The route for a £140 million motorway between Nenagh and Limerick will be recommended next month by a consultancy team which now has two main options to choose between.
At a meeting in Killaloe the public was given details of the two proposed routes, both of which have two variants. About 400 landowners will be subject to compulsory purchase orders in Co Limerick and Co Tipperary. Greater sums are expected to be paid for the richer farmland if the northern option is chosen.
Under the National Development Plan there will be toll charges on the new 17-mile section of the M7, which will replace the existing national primary route.
It will be connected with the newly completed Nenagh bypass and Limerick's Southern Ring Road which is under construction.

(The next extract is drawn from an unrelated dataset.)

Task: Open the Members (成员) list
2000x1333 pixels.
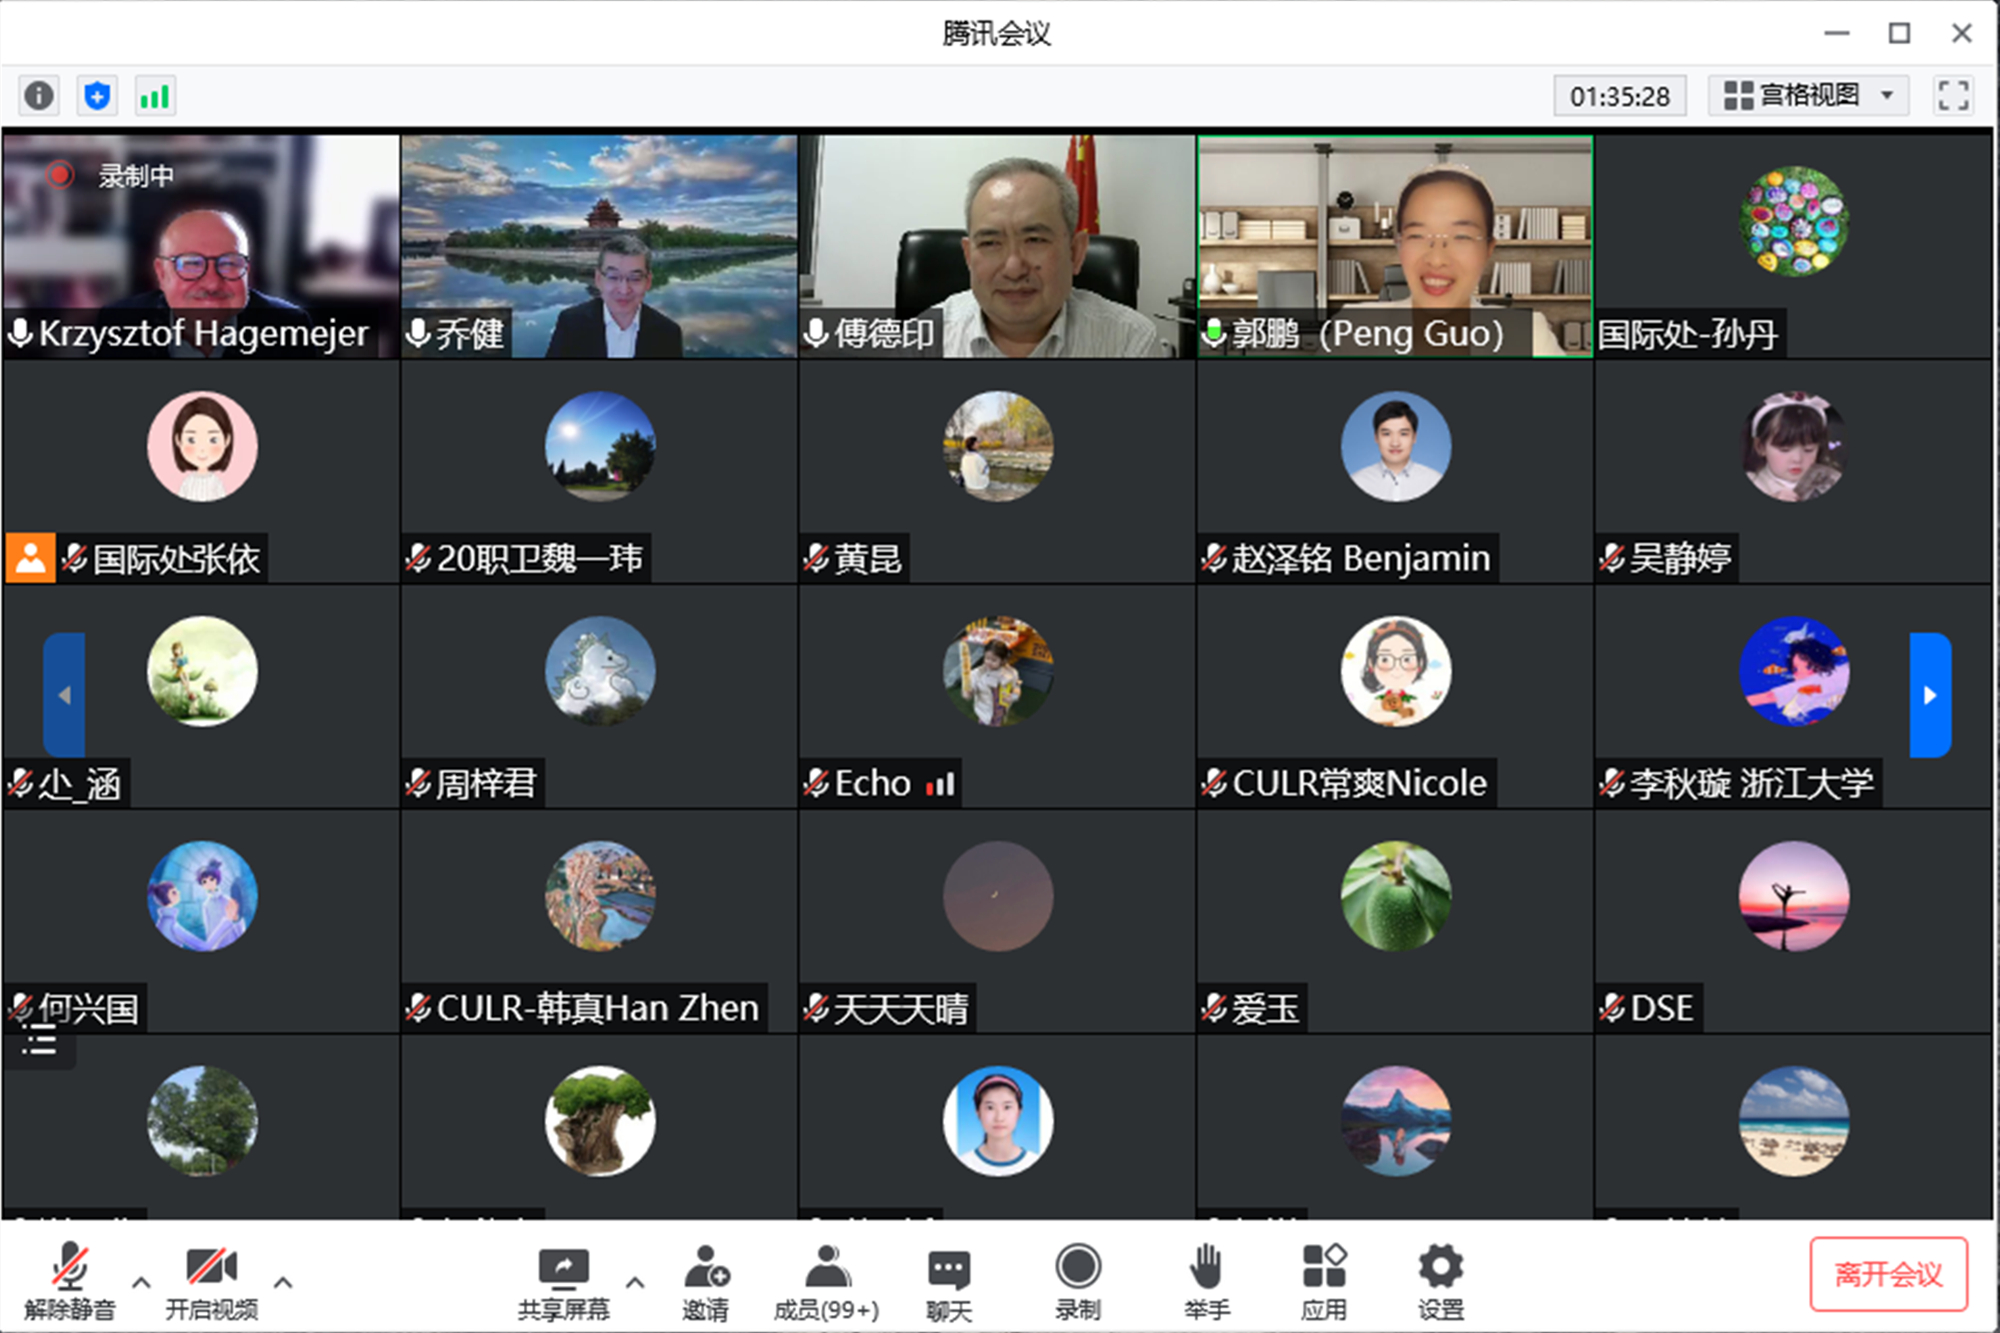Action: pos(826,1282)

The motorway, which will run to the east of Birdhill, is expected to be completed by 2006.
"We expect that the decision for it will be completed by about September. It will go to An Bord Pleanala at the end of the year. We would hope construction would begin in 2003," Mr Ciaran Hegarty, a senior engineer with Limerick County Council, said.

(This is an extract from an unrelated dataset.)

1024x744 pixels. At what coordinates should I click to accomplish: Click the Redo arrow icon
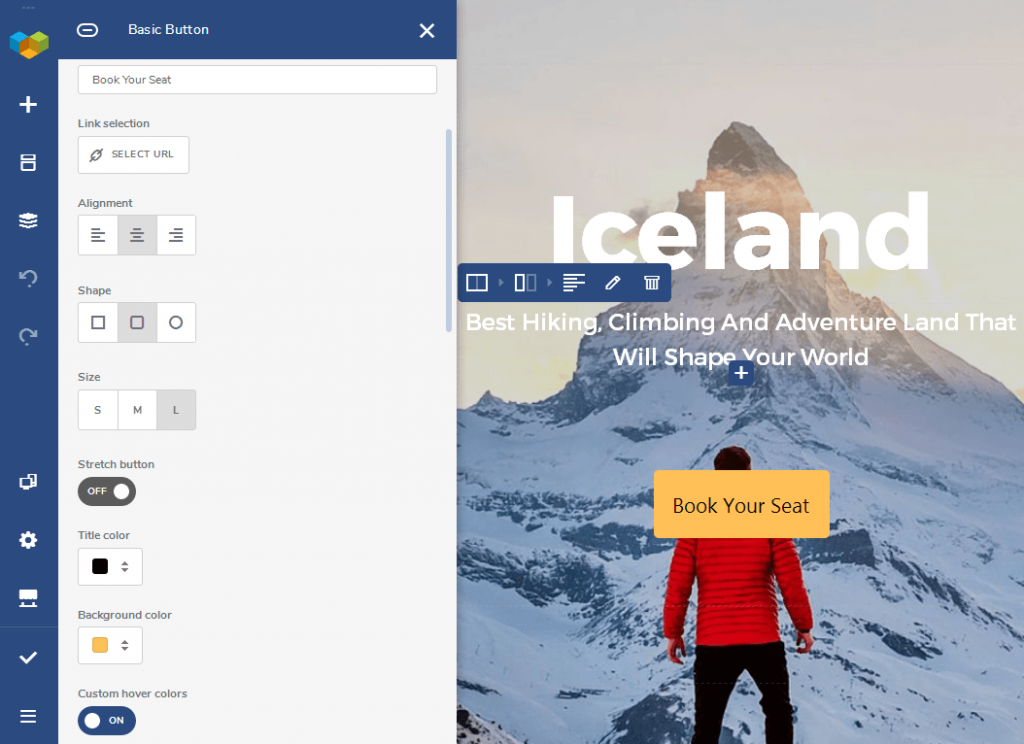(28, 336)
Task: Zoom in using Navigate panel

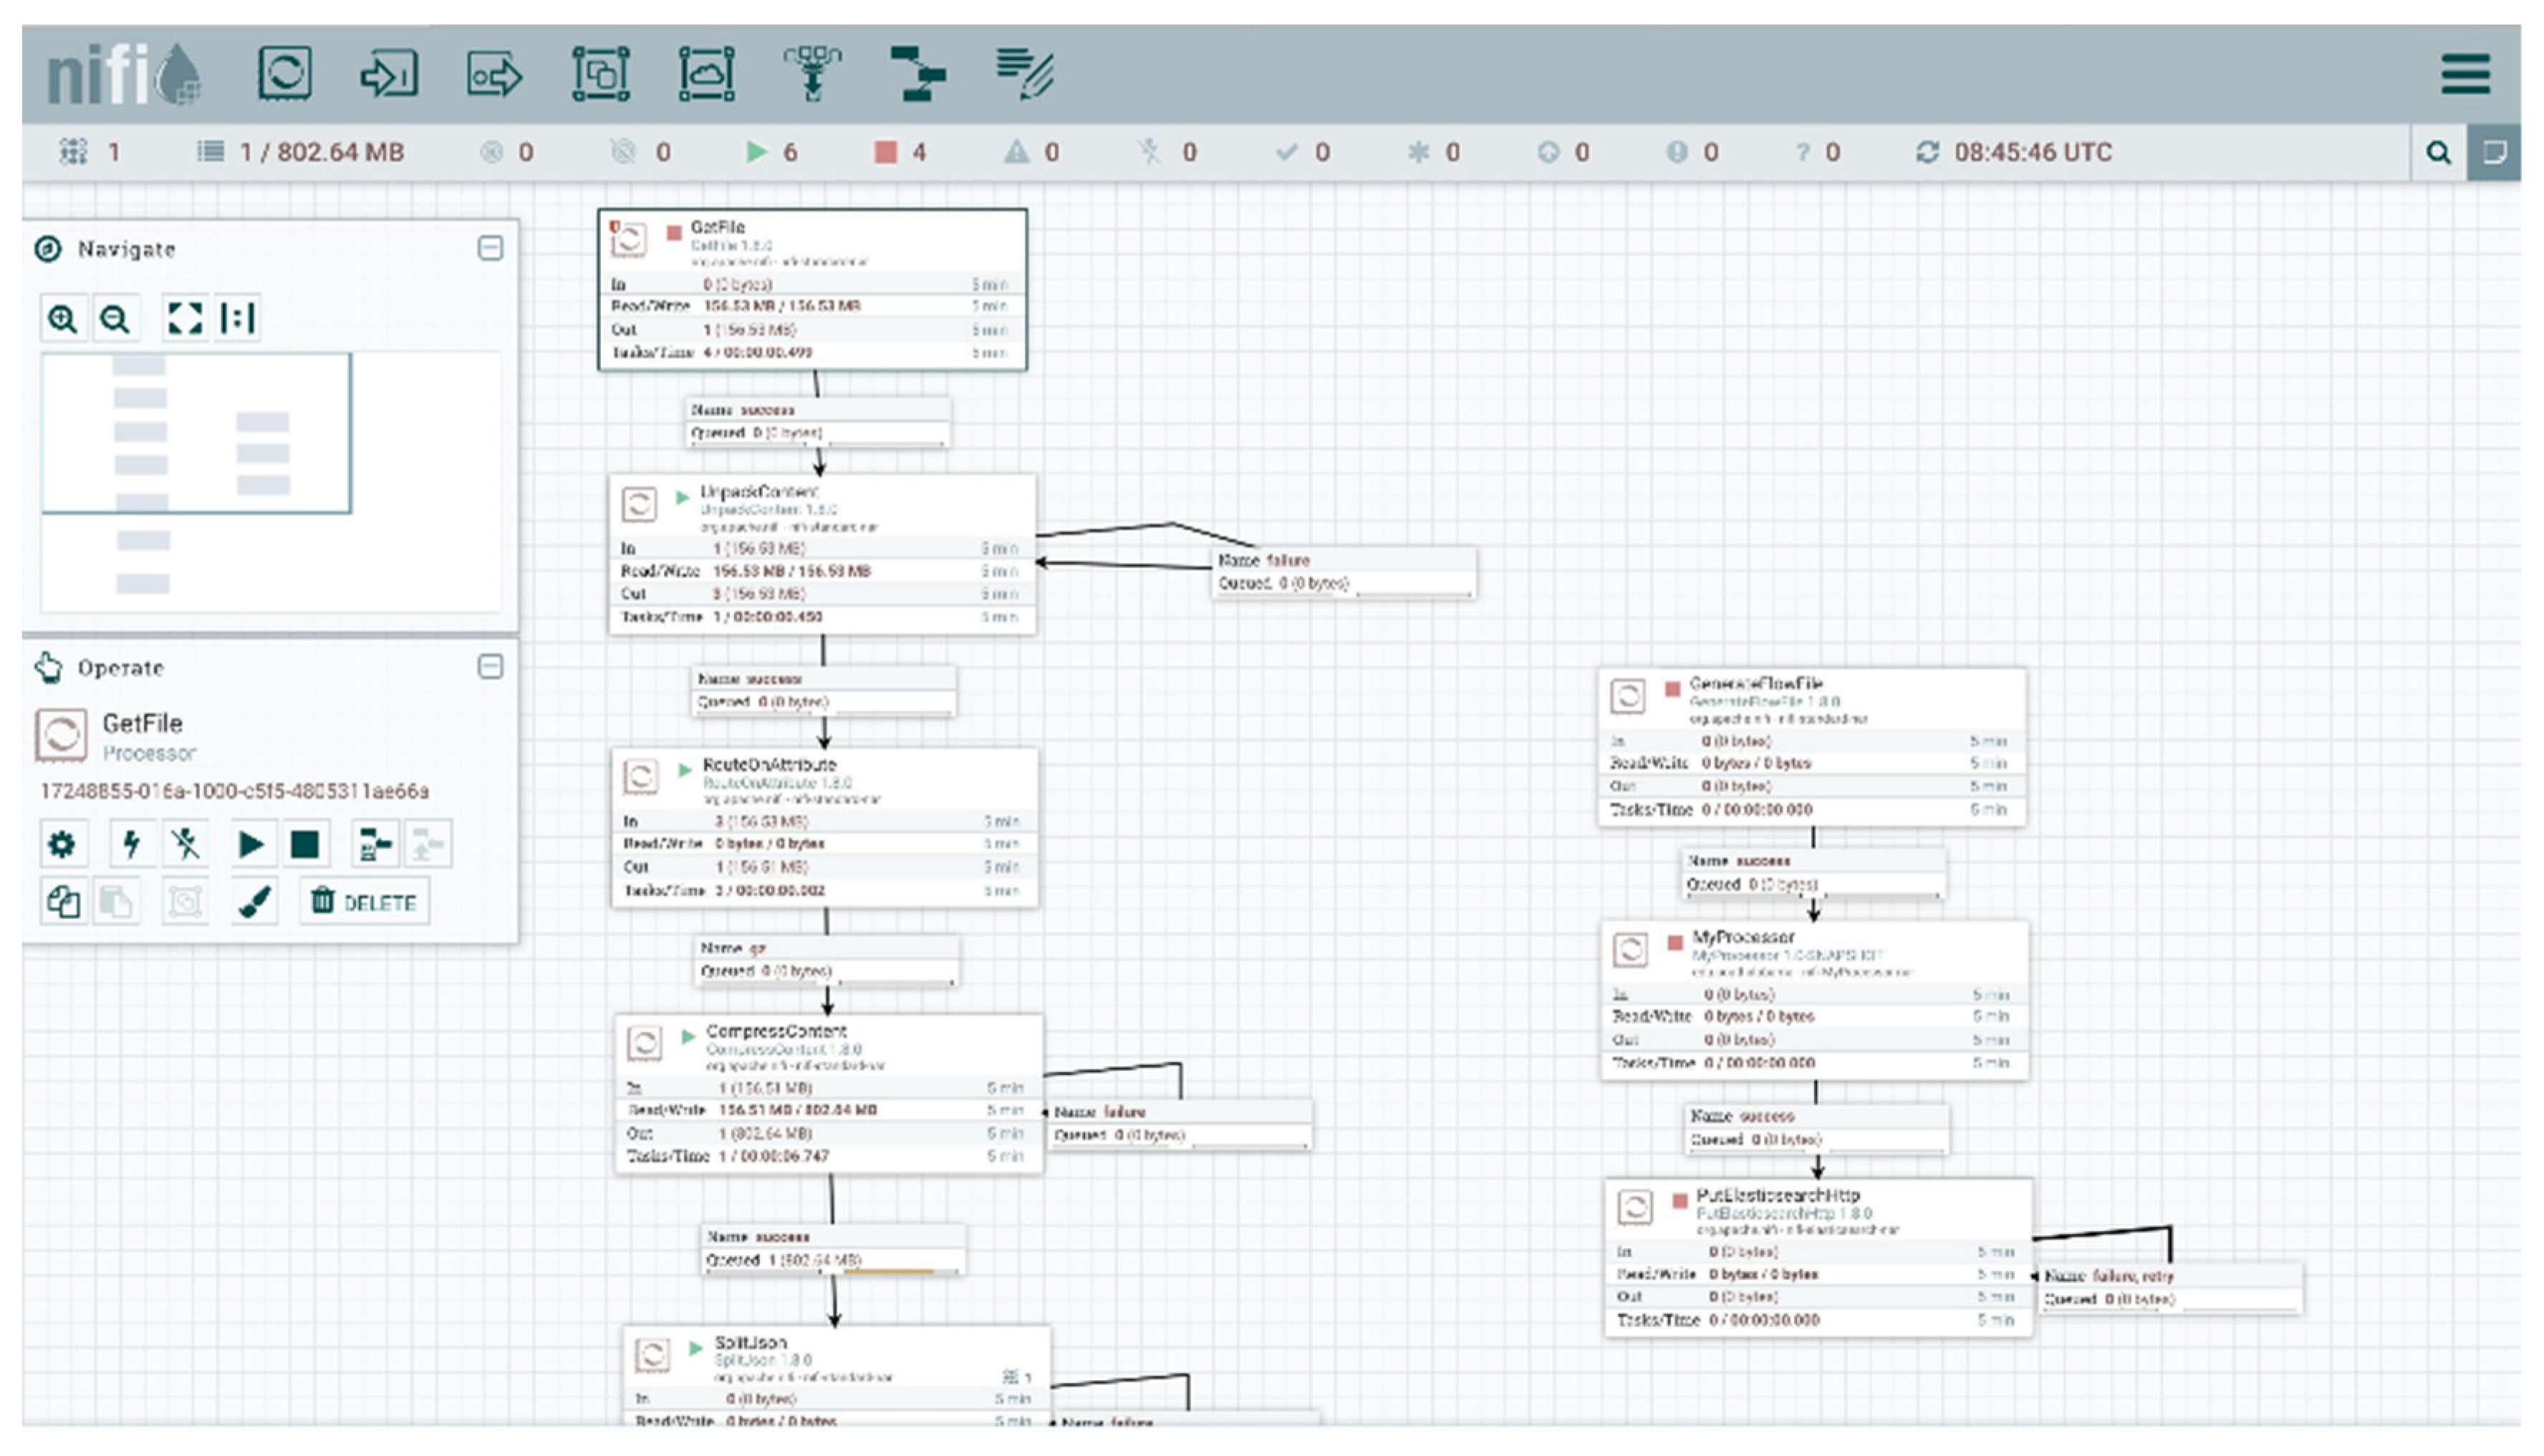Action: (x=63, y=319)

He added that the two-lane Nenagh bypass, which opened earlier this year, would be widened and an interchange for Thurles installed. "It is now proposed to turn it into a dual carriageway by putting a barrier down the centre and using the hard shoulders as a second lane." A northern and southern option are being considered and, although running in parallel with each other within a few miles, will have varying effects on traffic flows.
Mr Yvon Colin, project manager with the French consultancy group Scetau route, said the existing section of the N7 takes 12,000 vehicles daily, a figure expected to grow to 17,000 by 2005. If the 16.5-mile northern motorway option is chosen, it would take 18,000 vehicles daily by 2025 and the N7, 7,000 vehicles. This option would also use the entire Nenagh bypass and would be more attractive for motorists wishing to enter Limerick at Castletroy. According to estimates, the 19.5-mile southern option, which runs through poorer agricultural land, would take 13,000 vehicles daily in 2025, with the N7 taking 12,000 vehicles. But Mr Hegarty said it would be "an easier route in terms of community impact". Mr Colin said the N7 would take on the status of a regional road which could open it up for residential development. Two alternative tolling systems are being considered. In one, motorists would pay at point of exit for the distance travelled.
In the other, motorists would pay a flat fee. With the proposed Shannon tunnel also toll-paying, motorists travelling from Nenagh to Shannon Airport would pay twice on a 30-mile trip.